◆ **Instructions to follow**: Format the items below as a JSON list of strings, one string per line and no strings for blank lines. Begin at the line that contains "This screenshot has width=1262, height=656." and stop after the line that contains "Action: [85, 106]", and leave the pictures out of the answer.

◆ **Supplied entries**:

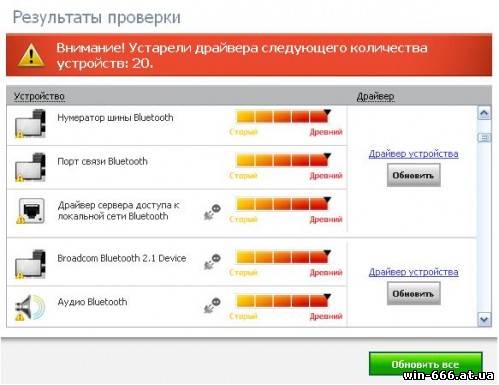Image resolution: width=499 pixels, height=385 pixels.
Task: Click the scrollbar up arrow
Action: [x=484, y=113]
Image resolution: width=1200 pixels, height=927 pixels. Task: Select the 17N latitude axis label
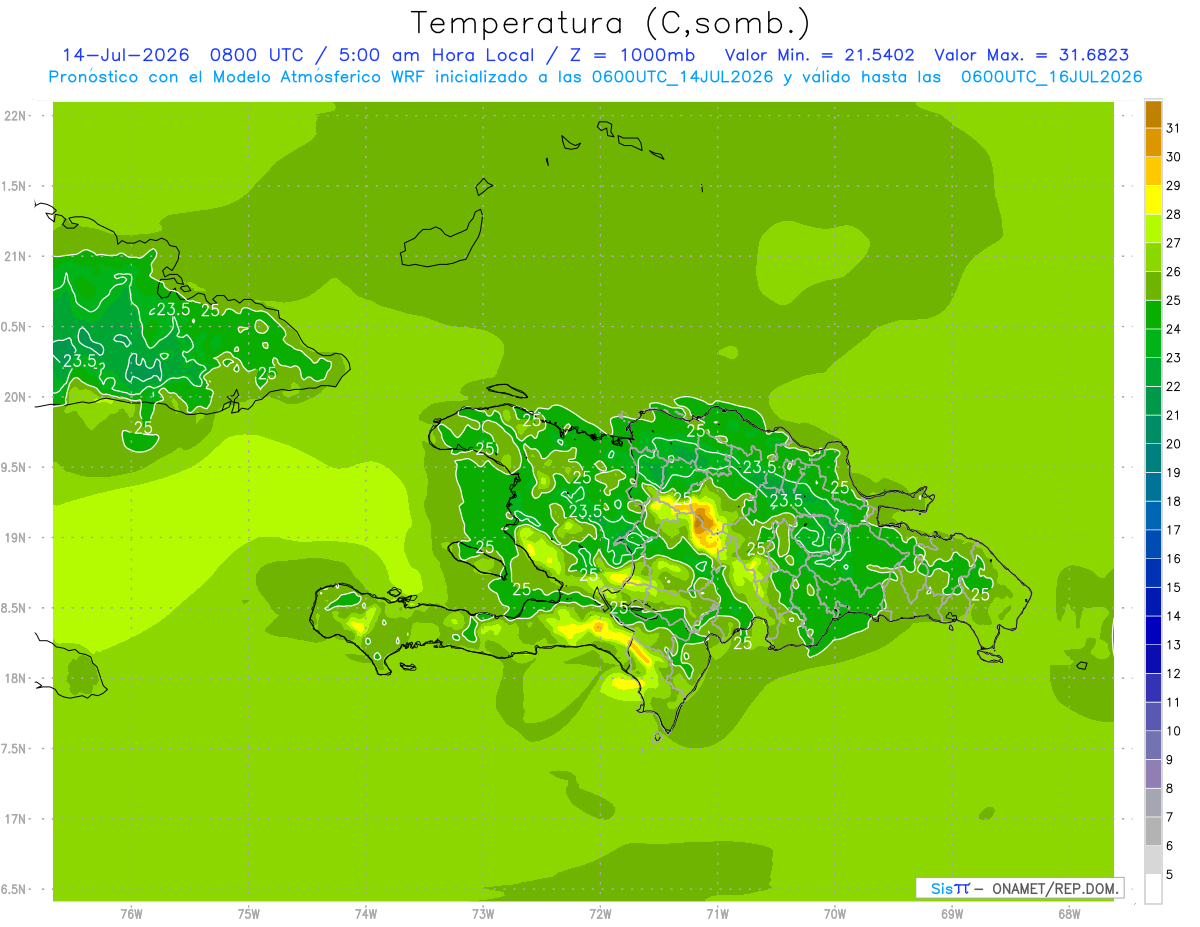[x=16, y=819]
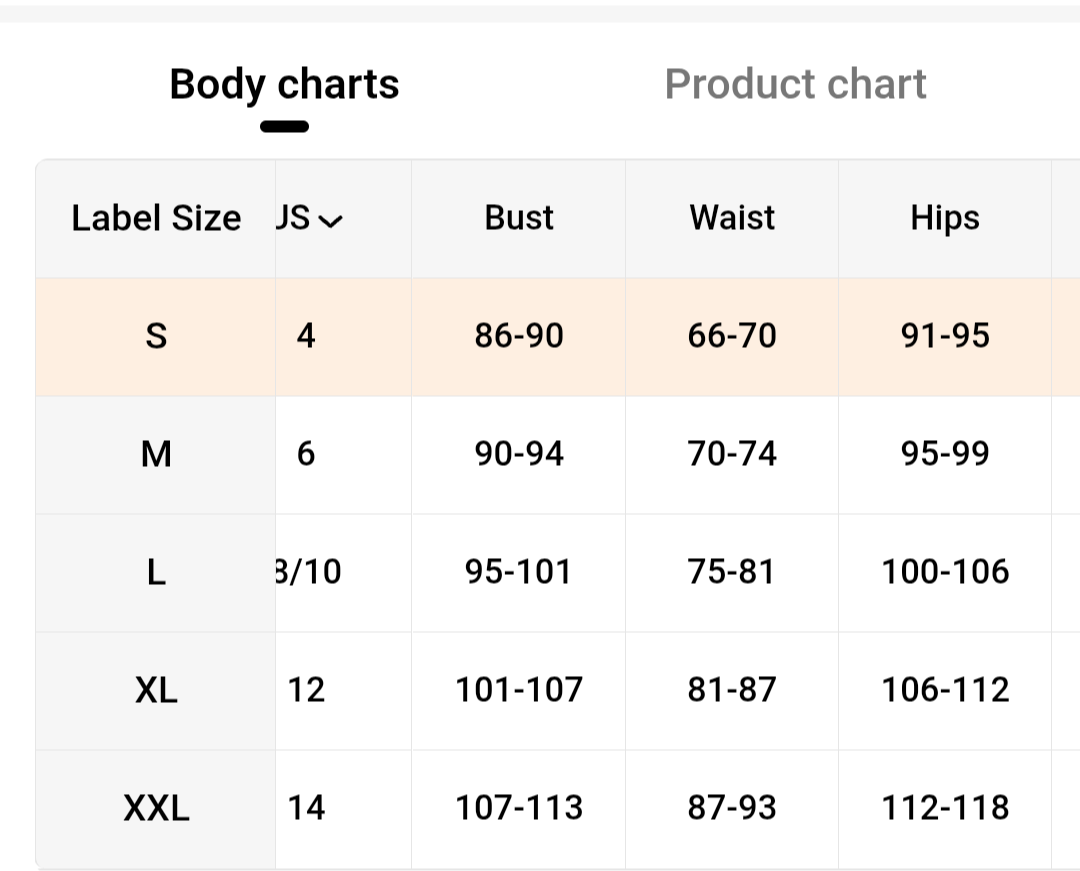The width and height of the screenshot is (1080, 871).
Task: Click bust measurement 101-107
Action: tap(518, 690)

---

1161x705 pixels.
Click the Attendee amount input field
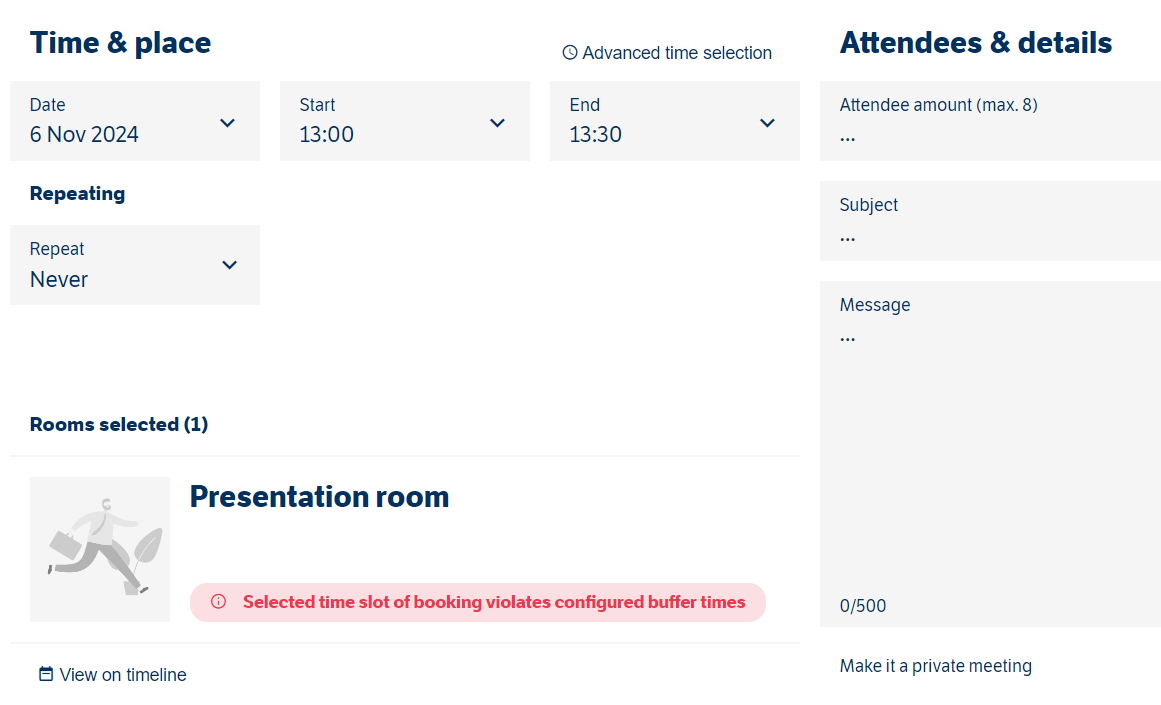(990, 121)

...

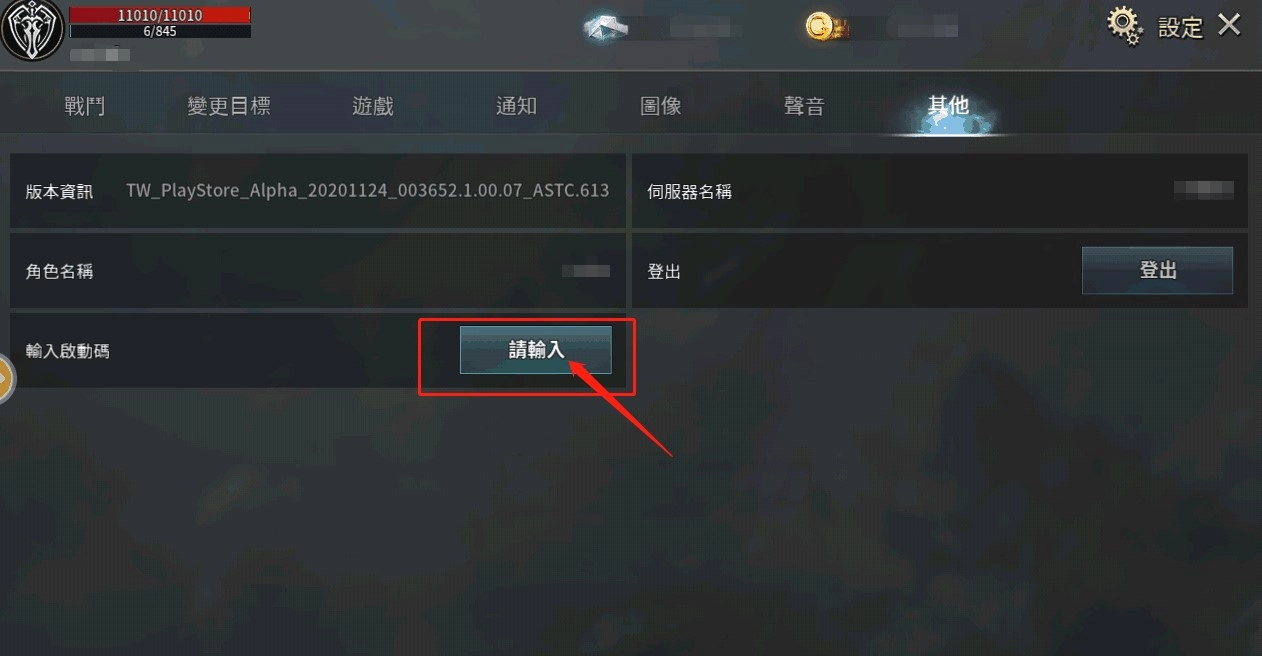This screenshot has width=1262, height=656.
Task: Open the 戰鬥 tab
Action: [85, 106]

◆ **Answer to the exercise**:
[
  "This screenshot has width=1262, height=656.",
  "Task: Open the 戰鬥 tab",
  "Action: [85, 106]"
]